- **Task directions**: Render the lines of the records as a JSON list of strings, one string per line with blank lines omitted, beginning at the line that contains "will [x=1273, y=951]." and stopping after the line that contains "Viewport: 976px width, 976px".

- **Given data**:

_ _ _

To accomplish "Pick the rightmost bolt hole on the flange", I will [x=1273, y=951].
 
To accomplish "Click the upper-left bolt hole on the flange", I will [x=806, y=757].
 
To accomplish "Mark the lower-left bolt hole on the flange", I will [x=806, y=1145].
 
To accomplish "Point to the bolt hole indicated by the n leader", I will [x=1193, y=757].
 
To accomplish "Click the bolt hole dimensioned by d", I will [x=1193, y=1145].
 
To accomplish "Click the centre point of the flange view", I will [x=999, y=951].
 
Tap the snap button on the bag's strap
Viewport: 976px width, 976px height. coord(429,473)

_ _ _

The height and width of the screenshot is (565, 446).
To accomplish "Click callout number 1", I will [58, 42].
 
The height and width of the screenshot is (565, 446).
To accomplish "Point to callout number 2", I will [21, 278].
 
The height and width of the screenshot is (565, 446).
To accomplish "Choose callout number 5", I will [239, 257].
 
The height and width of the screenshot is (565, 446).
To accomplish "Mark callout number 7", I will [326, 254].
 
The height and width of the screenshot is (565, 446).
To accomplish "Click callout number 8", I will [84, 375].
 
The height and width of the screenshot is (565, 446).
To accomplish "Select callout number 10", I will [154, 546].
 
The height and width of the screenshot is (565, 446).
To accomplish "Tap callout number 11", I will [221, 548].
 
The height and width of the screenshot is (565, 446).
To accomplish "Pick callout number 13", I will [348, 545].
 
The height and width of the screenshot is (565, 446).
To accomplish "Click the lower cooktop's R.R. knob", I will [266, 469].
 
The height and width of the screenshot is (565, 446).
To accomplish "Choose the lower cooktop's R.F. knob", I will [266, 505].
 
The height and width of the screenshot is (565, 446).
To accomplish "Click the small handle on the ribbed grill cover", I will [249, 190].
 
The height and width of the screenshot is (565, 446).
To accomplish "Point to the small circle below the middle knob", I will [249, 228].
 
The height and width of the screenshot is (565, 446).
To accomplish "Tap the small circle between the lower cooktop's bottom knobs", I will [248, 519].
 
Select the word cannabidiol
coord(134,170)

_ _ _

- **Reply**:
[
  "To accomplish \"Pick the rightmost bolt hole on the flange\", I will [x=1273, y=951].",
  "To accomplish \"Click the upper-left bolt hole on the flange\", I will [x=806, y=757].",
  "To accomplish \"Mark the lower-left bolt hole on the flange\", I will [x=806, y=1145].",
  "To accomplish \"Point to the bolt hole indicated by the n leader\", I will [x=1193, y=757].",
  "To accomplish \"Click the bolt hole dimensioned by d\", I will [x=1193, y=1145].",
  "To accomplish \"Click the centre point of the flange view\", I will [x=999, y=951].",
  "Tap the snap button on the bag's strap",
  "Viewport: 976px width, 976px height. coord(429,473)"
]